* What to work on:
Copy every line of the data that includes the string "agent".

|---|

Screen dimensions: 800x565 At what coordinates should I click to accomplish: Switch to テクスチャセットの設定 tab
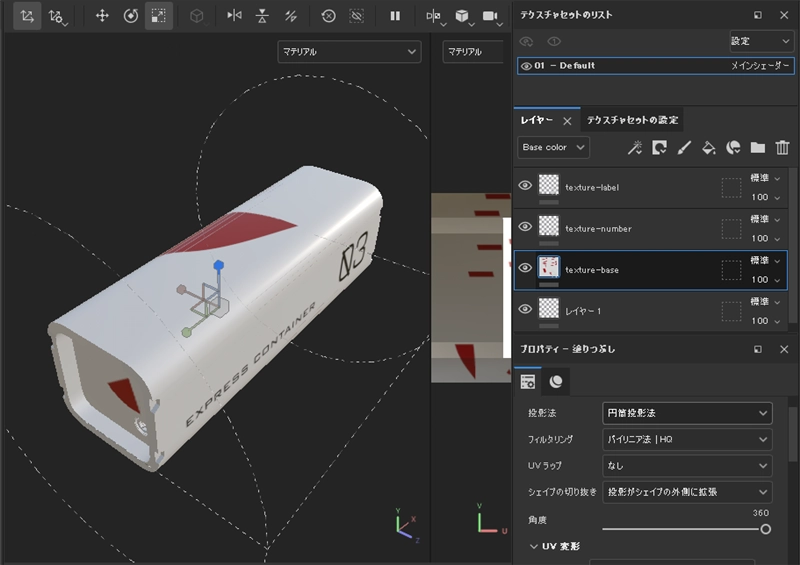632,120
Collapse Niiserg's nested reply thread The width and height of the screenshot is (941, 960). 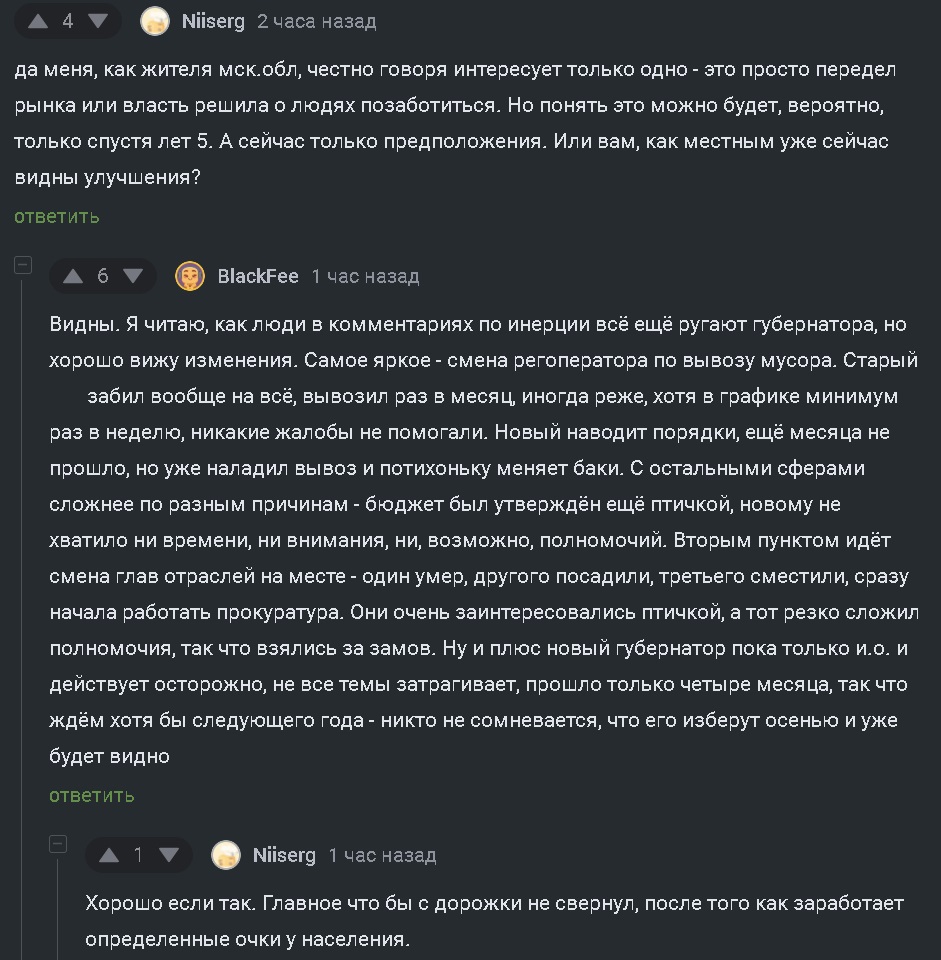coord(58,844)
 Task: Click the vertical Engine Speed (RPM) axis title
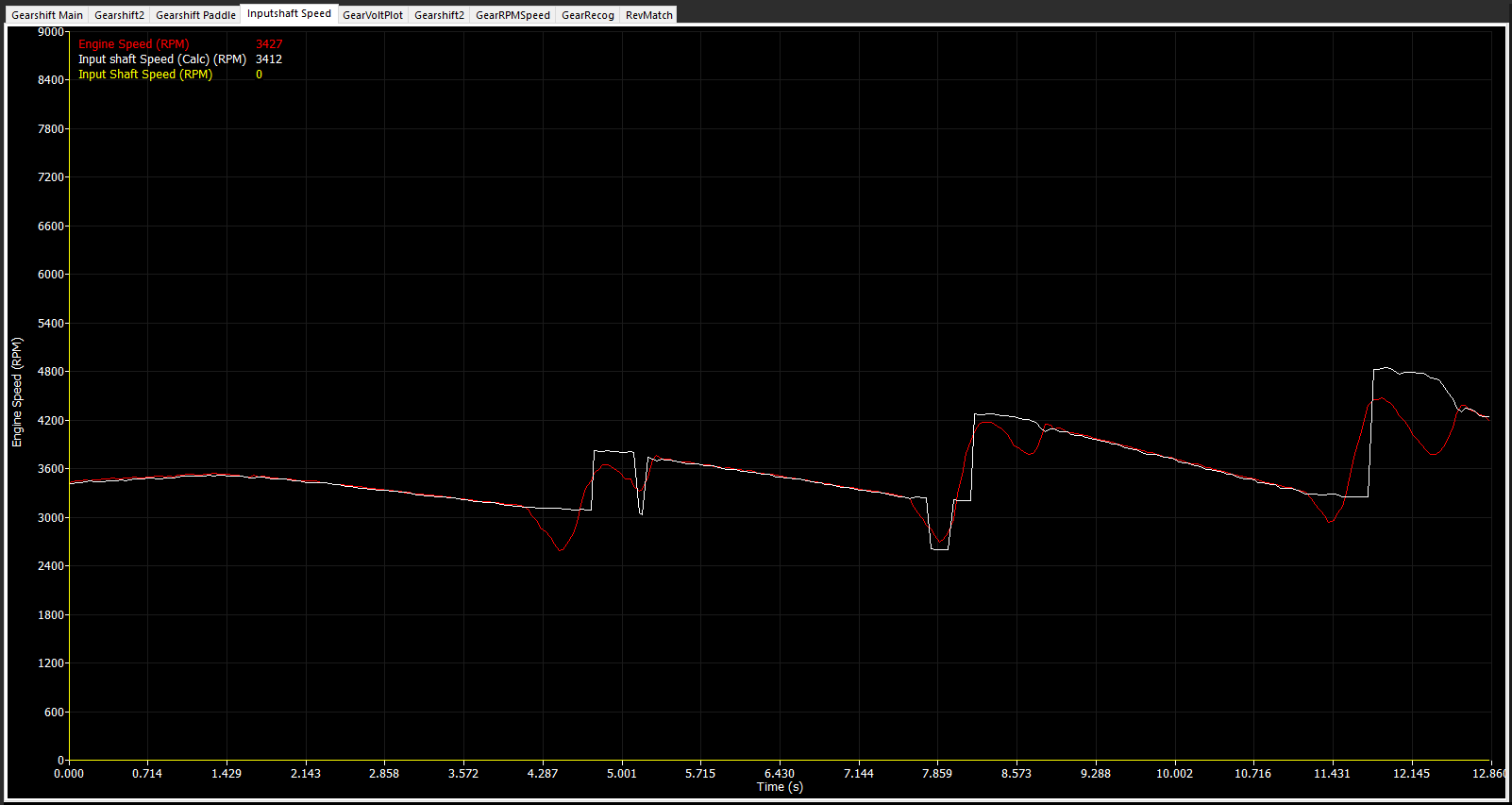pos(17,393)
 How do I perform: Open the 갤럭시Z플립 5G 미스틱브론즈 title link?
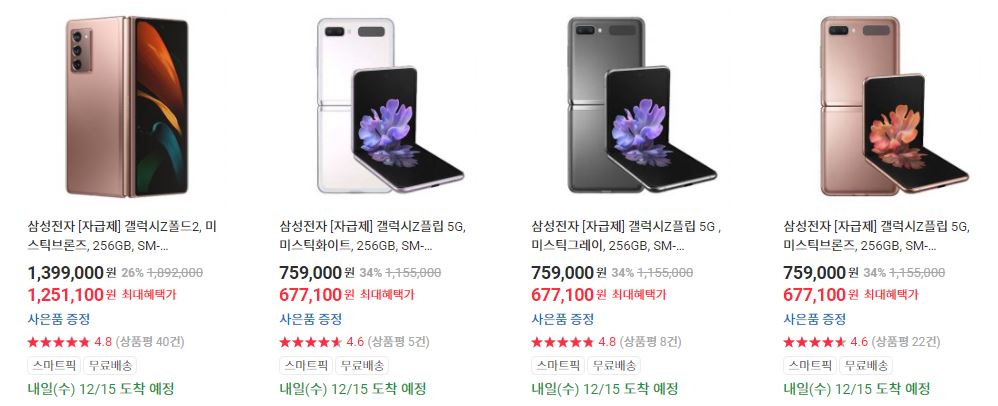[878, 235]
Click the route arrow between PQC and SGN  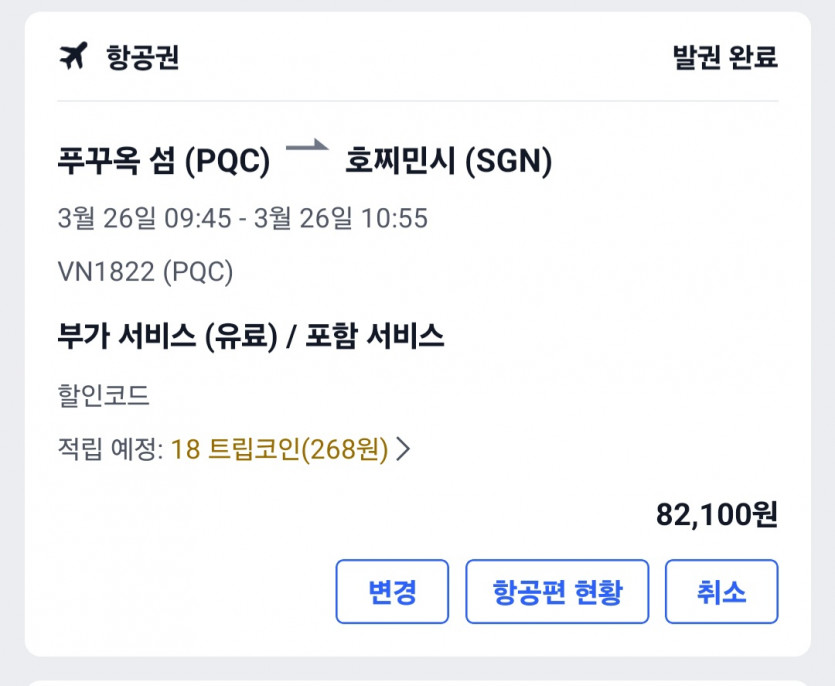click(307, 148)
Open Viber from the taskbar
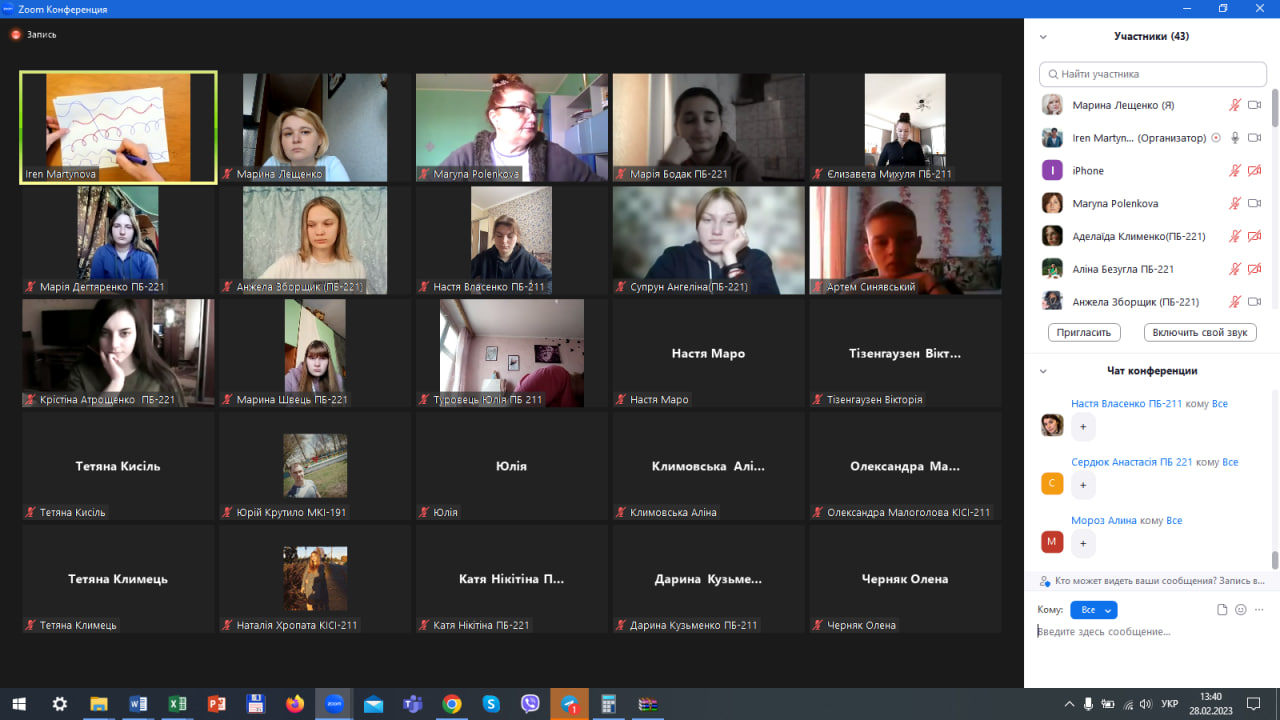This screenshot has width=1280, height=720. tap(530, 704)
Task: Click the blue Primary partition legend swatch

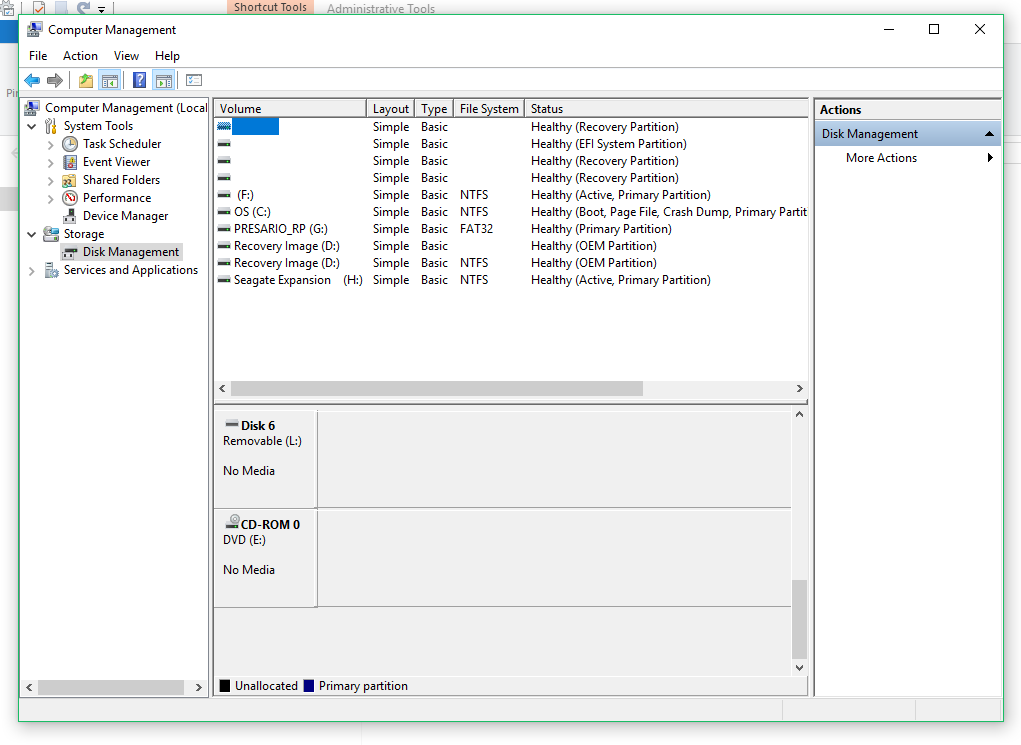Action: tap(309, 686)
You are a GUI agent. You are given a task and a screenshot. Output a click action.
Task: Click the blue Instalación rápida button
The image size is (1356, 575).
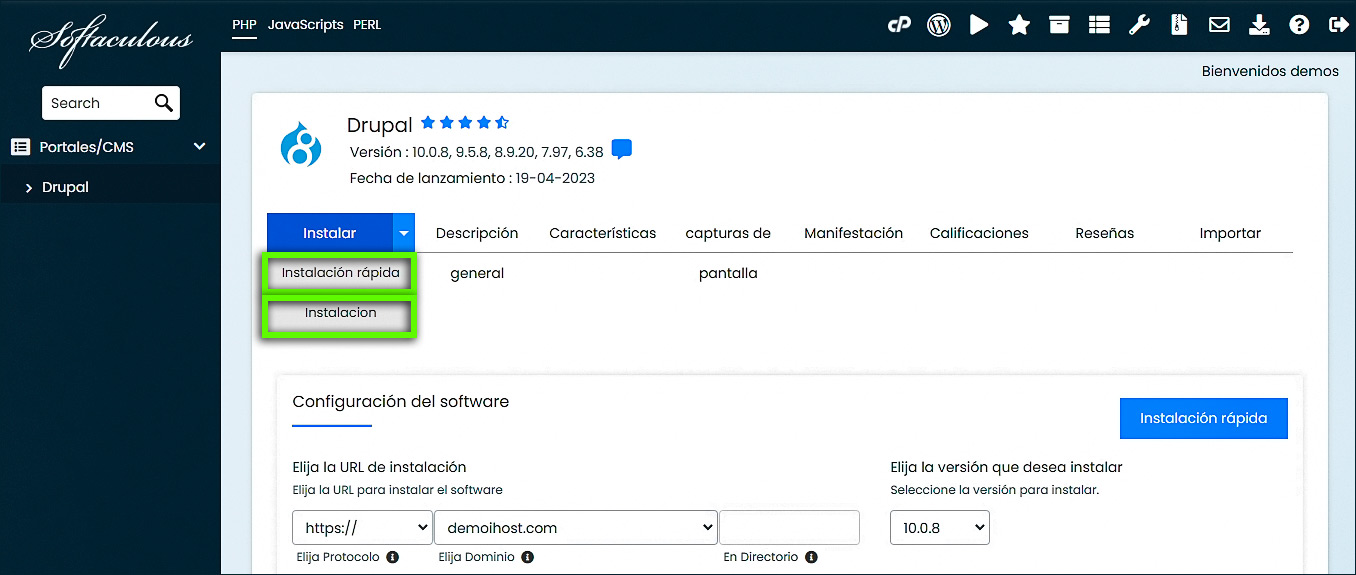pyautogui.click(x=1203, y=418)
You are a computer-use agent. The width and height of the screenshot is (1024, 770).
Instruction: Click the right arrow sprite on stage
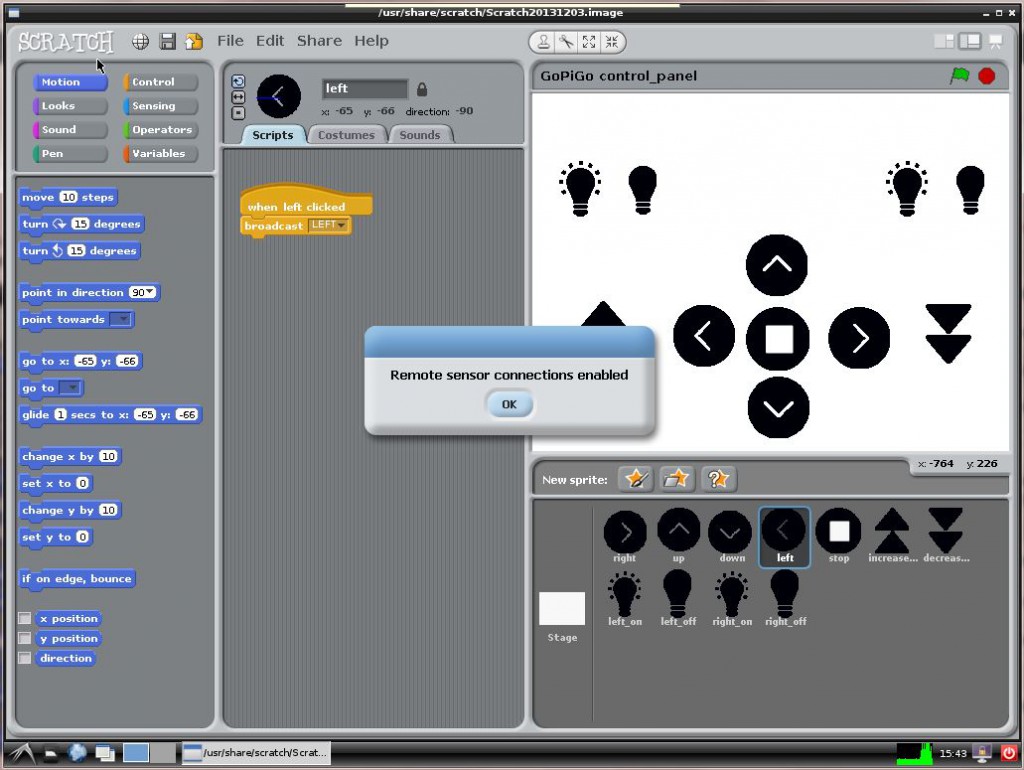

|---|

* Response to this task:
You are a GUI agent. You are given a task and a screenshot. Output a click action.
You are a computer-use agent. The width and height of the screenshot is (1024, 770).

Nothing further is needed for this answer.